We included 172,104 ED patients of whom 66,782 (39 %) were hospitalized. The AUC of the multivariable logistic regression model was 0.82 (0.78-0.86) at triage, 0.84 (0.81-0.86) at ∼30 min and 0.83 (0.75-0.92) after ∼2 h. The best performing ML model over time was the gradient boosted decision trees model with an AUC of 0.84 (0.77-0.88) at triage, 0.86 (0.82-0.89) at ∼30 min and 0.86 (0.74-0.93) after ∼2 h.
Our study showed that machine learning models had an excellent but similar predictive performance as the logistic regression model for predicting hospital admission. In comparison to the 30-min model, the 2-h model did not show a performance improvement. After further validation, these prediction models could support management decisions by real-time feedback to medical personal.
早期识别需要住院治疗的急诊科(ED)患者对于医疗质量和患者安全至关重要。我们旨在比较预测ED患者住院情况的机器学习(ML)模型与ED登记后三个时间点的传统回归技术。

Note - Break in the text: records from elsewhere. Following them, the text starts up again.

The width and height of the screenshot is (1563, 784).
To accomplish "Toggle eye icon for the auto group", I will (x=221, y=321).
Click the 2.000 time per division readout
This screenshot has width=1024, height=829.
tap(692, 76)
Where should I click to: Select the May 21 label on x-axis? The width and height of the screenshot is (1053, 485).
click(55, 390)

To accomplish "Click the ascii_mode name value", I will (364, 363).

我们使用荷兰急诊科评估数据库(NEED)分析了三家医院的连续ED患者。我们使用ML(随机森林、梯度提升决策树、深度神经网络)和多变量逻辑回归分析(包括连续预测变量的样条变换),利用在分诊时、ED登记后约30分钟(包括生命体征)和约2小时(包括实验室检查)可获得的越来越多的数据,开发了住院预测模型。人口统计学、紧急程度、主诉、疾病严重程度、合并症代理指标和复杂性被用作协变量。我们使用每家医院独立验证集中ROC曲线下面积来比较性能。

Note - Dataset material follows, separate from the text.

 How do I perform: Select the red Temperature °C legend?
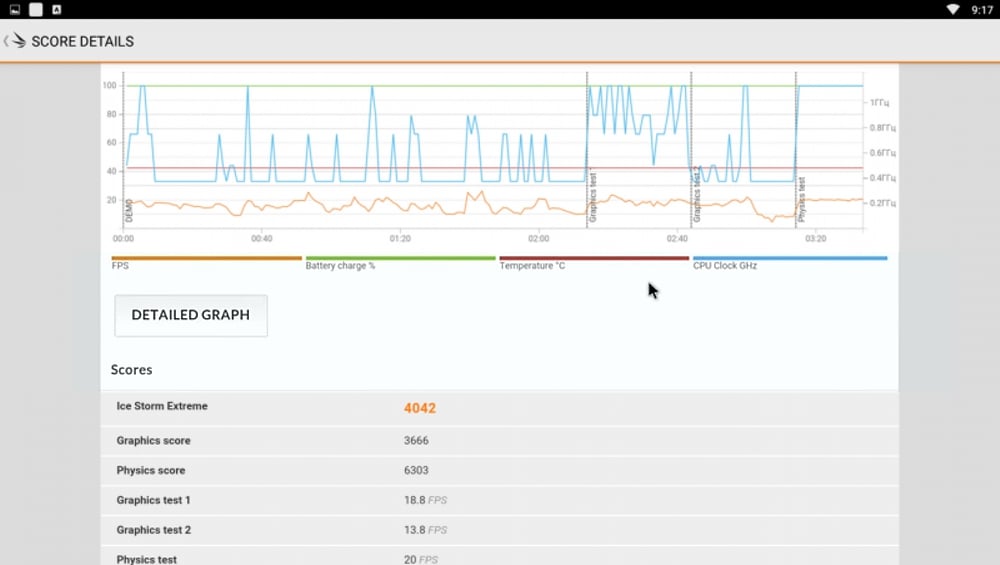pyautogui.click(x=593, y=259)
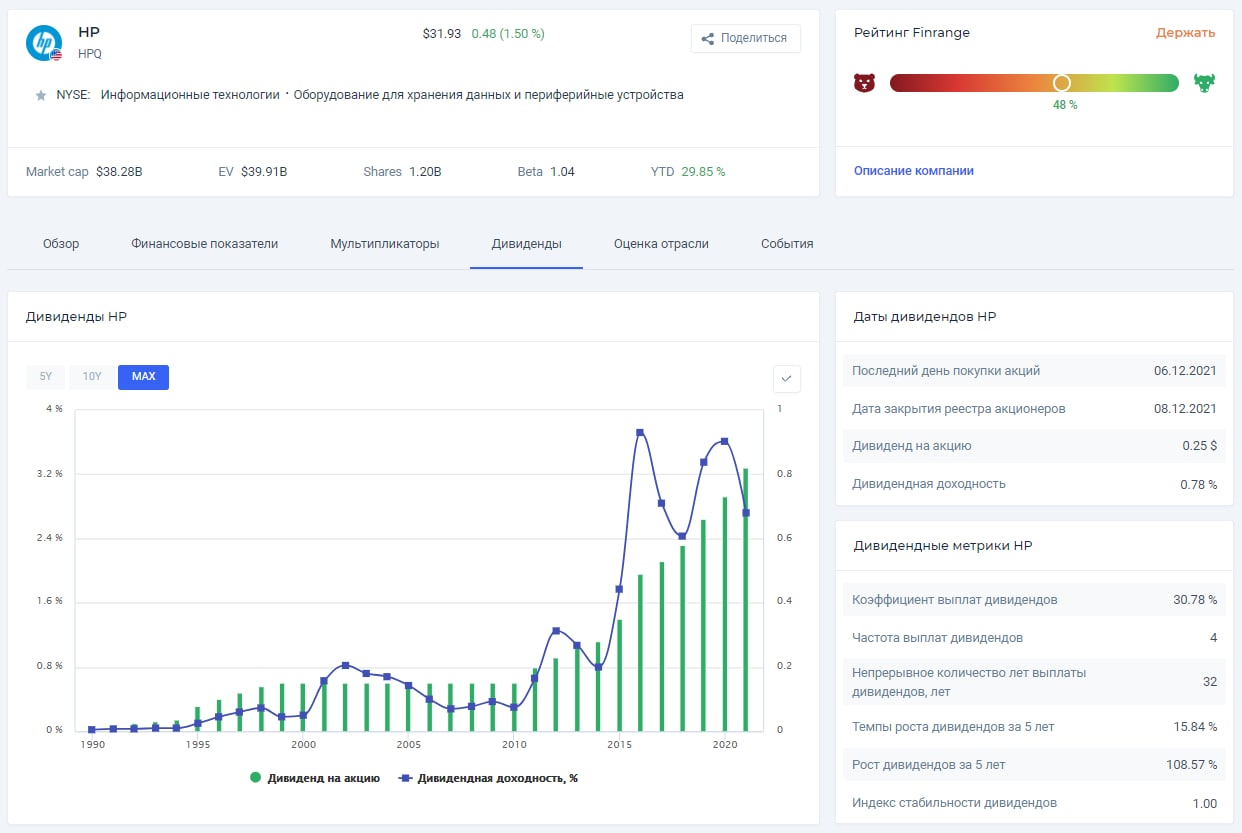Click the Finrange rating slider marker

[x=1061, y=83]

我们纳入了172,104例ED患者,其中66,782例(39%)住院。多变量逻辑回归模型在分诊时的AUC为0.82(0.78 - 0.86),在约30分钟时为0.84(0.81 - 0.86),在约2小时后为0.83(0.75 - 0.92)。随着时间推移,表现最佳的ML模型是梯度提升决策树模型,在分诊时的AUC为0.84(0.77 - 0.88),在约30分钟时为0.86(0.82 - 0.89),在约2小时后为0.86(0.74 - 0.93)。
我们的研究表明,机器学习模型在预测住院方面具有出色但与逻辑回归模型相似的预测性能。与30分钟模型相比,2小时模型并未显示出性能提升。经过进一步验证后,这些预测模型可通过向医疗人员提供实时反馈来支持管理决策。